Start of Block

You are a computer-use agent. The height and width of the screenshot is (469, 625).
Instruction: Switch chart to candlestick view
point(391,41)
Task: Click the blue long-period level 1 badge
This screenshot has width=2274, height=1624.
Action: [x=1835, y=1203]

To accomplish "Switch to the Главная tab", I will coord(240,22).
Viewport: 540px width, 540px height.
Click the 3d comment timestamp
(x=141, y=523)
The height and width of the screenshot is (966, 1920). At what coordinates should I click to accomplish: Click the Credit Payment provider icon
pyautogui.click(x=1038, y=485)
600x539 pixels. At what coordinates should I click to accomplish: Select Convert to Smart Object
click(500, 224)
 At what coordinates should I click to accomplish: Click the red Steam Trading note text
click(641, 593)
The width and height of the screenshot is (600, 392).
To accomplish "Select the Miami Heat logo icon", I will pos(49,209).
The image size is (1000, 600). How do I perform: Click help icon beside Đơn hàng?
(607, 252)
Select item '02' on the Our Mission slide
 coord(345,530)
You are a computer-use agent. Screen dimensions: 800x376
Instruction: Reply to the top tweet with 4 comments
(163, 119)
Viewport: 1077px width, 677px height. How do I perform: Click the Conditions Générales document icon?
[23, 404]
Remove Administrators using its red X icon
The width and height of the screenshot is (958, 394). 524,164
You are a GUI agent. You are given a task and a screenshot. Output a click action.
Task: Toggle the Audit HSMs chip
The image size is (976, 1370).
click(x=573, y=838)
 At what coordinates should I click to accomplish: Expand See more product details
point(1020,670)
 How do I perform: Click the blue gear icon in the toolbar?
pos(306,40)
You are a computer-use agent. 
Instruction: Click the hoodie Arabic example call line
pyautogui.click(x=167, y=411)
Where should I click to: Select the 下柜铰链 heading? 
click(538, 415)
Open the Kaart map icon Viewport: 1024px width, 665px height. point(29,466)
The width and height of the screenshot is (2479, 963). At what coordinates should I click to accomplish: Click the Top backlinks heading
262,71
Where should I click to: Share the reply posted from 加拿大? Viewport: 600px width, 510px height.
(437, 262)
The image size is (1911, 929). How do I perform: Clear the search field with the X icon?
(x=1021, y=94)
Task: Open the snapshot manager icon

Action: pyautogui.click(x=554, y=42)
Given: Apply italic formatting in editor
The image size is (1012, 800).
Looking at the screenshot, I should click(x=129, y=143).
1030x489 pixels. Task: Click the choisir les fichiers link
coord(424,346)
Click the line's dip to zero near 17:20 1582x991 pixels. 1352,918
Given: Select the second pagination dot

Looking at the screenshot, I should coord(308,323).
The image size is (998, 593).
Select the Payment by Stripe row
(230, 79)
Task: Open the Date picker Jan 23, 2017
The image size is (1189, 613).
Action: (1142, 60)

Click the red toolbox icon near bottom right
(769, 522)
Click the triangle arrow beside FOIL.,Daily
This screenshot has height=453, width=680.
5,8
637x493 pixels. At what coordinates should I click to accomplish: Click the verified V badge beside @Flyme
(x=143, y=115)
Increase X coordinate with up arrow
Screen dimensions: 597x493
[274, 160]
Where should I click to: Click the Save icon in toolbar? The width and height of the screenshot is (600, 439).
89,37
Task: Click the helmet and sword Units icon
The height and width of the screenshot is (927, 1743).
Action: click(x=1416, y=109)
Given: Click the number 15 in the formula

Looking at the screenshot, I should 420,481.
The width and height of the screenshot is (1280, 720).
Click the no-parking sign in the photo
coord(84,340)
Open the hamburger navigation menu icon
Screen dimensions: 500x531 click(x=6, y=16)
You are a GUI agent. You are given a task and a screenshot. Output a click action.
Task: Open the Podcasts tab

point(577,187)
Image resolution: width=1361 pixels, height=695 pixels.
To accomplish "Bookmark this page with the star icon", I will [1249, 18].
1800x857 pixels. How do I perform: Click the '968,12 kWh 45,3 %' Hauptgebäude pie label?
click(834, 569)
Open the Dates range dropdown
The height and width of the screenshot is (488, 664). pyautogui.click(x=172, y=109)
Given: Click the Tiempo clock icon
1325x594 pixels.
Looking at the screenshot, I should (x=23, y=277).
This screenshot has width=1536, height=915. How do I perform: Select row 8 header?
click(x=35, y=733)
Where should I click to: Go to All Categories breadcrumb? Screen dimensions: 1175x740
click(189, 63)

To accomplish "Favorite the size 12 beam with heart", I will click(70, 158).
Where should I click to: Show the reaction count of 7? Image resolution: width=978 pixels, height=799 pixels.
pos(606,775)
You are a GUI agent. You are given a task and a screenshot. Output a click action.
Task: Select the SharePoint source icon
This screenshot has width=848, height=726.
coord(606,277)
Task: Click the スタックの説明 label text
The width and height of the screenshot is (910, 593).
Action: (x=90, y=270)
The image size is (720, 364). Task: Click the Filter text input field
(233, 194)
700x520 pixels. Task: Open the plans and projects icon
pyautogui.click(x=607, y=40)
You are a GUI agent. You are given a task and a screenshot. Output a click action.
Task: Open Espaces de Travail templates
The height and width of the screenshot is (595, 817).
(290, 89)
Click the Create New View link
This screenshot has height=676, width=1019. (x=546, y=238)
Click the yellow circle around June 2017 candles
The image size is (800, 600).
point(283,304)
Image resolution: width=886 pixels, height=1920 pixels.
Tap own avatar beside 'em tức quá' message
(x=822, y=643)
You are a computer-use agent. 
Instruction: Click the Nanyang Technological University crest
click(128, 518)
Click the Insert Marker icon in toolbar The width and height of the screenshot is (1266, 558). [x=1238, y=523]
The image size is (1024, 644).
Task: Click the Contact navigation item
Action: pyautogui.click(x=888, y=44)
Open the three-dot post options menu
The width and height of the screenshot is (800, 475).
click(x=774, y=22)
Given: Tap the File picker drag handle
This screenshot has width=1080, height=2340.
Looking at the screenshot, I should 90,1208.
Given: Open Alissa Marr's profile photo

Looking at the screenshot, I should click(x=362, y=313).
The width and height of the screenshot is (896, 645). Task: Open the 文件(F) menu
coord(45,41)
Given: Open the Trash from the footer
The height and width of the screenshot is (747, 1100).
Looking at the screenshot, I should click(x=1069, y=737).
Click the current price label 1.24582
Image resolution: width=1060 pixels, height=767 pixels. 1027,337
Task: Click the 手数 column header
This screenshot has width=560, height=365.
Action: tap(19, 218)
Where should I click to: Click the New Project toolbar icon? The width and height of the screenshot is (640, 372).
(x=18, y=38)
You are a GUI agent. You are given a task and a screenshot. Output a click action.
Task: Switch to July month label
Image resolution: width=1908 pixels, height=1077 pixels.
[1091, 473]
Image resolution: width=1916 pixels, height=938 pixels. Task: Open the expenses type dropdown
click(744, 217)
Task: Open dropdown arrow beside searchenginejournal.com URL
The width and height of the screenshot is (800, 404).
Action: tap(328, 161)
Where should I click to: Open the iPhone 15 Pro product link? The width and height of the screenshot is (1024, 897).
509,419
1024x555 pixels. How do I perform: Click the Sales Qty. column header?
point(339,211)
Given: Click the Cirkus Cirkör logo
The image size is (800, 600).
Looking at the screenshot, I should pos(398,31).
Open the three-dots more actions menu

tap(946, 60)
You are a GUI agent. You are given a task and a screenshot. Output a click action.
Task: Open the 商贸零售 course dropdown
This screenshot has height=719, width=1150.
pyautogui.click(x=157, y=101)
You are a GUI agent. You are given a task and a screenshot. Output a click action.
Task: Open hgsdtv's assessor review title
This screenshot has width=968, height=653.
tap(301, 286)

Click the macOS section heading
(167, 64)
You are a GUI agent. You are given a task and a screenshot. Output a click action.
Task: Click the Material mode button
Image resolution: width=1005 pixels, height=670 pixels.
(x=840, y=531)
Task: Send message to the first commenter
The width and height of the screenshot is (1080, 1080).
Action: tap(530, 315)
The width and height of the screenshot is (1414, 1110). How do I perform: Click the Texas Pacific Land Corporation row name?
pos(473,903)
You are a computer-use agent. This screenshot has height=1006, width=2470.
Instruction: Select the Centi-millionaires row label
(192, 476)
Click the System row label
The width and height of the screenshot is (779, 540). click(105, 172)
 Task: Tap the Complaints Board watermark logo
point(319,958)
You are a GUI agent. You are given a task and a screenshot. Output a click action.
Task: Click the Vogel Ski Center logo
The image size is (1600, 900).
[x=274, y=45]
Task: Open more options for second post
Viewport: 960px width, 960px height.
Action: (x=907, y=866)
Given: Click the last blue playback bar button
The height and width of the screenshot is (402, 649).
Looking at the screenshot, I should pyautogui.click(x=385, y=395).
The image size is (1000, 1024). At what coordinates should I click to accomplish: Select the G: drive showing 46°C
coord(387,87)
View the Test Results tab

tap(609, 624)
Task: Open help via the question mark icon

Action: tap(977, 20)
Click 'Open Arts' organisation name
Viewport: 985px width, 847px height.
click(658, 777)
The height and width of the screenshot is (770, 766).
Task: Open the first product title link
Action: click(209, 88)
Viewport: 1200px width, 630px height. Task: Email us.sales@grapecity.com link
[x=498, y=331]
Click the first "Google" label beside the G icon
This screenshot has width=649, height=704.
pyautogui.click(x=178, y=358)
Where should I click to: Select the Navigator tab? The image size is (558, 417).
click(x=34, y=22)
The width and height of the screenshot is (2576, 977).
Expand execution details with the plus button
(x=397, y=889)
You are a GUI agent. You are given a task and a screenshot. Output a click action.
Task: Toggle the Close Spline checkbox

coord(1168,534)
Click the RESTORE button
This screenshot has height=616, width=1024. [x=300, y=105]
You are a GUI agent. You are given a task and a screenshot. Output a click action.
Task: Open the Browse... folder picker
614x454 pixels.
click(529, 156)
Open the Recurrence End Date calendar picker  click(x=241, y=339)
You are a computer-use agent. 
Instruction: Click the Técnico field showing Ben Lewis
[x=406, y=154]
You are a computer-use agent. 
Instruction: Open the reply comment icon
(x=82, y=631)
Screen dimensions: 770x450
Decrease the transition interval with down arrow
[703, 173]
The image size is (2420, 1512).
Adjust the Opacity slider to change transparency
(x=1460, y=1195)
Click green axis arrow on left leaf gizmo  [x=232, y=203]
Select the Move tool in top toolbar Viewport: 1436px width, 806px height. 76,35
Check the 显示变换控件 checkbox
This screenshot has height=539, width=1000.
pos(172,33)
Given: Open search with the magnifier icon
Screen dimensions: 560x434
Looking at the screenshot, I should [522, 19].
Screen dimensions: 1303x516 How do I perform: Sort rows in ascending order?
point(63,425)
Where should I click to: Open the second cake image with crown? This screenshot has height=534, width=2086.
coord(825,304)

End of Block

_What you have to do_
Produce only the lines from the line containing "Open the three-dot post options menu" through the line containing "Task: Click the Material mode button", inclusive of both, exactly as they stand in the entries above.

_Response below_
Open the three-dot post options menu
The width and height of the screenshot is (800, 475).
click(x=774, y=22)
Given: Tap the File picker drag handle
This screenshot has width=1080, height=2340.
Looking at the screenshot, I should 90,1208.
Given: Open Alissa Marr's profile photo

Looking at the screenshot, I should click(x=362, y=313).
The width and height of the screenshot is (896, 645). Task: Open the 文件(F) menu
coord(45,41)
Given: Open the Trash from the footer
The height and width of the screenshot is (747, 1100).
Looking at the screenshot, I should click(x=1069, y=737).
Click the current price label 1.24582
Image resolution: width=1060 pixels, height=767 pixels. 1027,337
Task: Click the 手数 column header
This screenshot has width=560, height=365.
Action: tap(19, 218)
Where should I click to: Click the New Project toolbar icon? The width and height of the screenshot is (640, 372).
(x=18, y=38)
You are a GUI agent. You are given a task and a screenshot. Output a click action.
Task: Switch to July month label
Image resolution: width=1908 pixels, height=1077 pixels.
[1091, 473]
Image resolution: width=1916 pixels, height=938 pixels. Task: Open the expenses type dropdown
click(744, 217)
Task: Open dropdown arrow beside searchenginejournal.com URL
The width and height of the screenshot is (800, 404).
Action: tap(328, 161)
Where should I click to: Open the iPhone 15 Pro product link? The width and height of the screenshot is (1024, 897).
509,419
1024x555 pixels. How do I perform: Click the Sales Qty. column header?
point(339,211)
Given: Click the Cirkus Cirkör logo
The image size is (800, 600).
Looking at the screenshot, I should pos(398,31).
Open the three-dots more actions menu

tap(946, 60)
You are a GUI agent. You are given a task and a screenshot. Output a click action.
Task: Open the 商贸零售 course dropdown
This screenshot has height=719, width=1150.
pyautogui.click(x=157, y=101)
You are a GUI agent. You are given a task and a screenshot. Output a click action.
Task: Open hgsdtv's assessor review title
This screenshot has width=968, height=653.
tap(301, 286)

Click the macOS section heading
(167, 64)
You are a GUI agent. You are given a task and a screenshot. Output a click action.
Task: Click the Material mode button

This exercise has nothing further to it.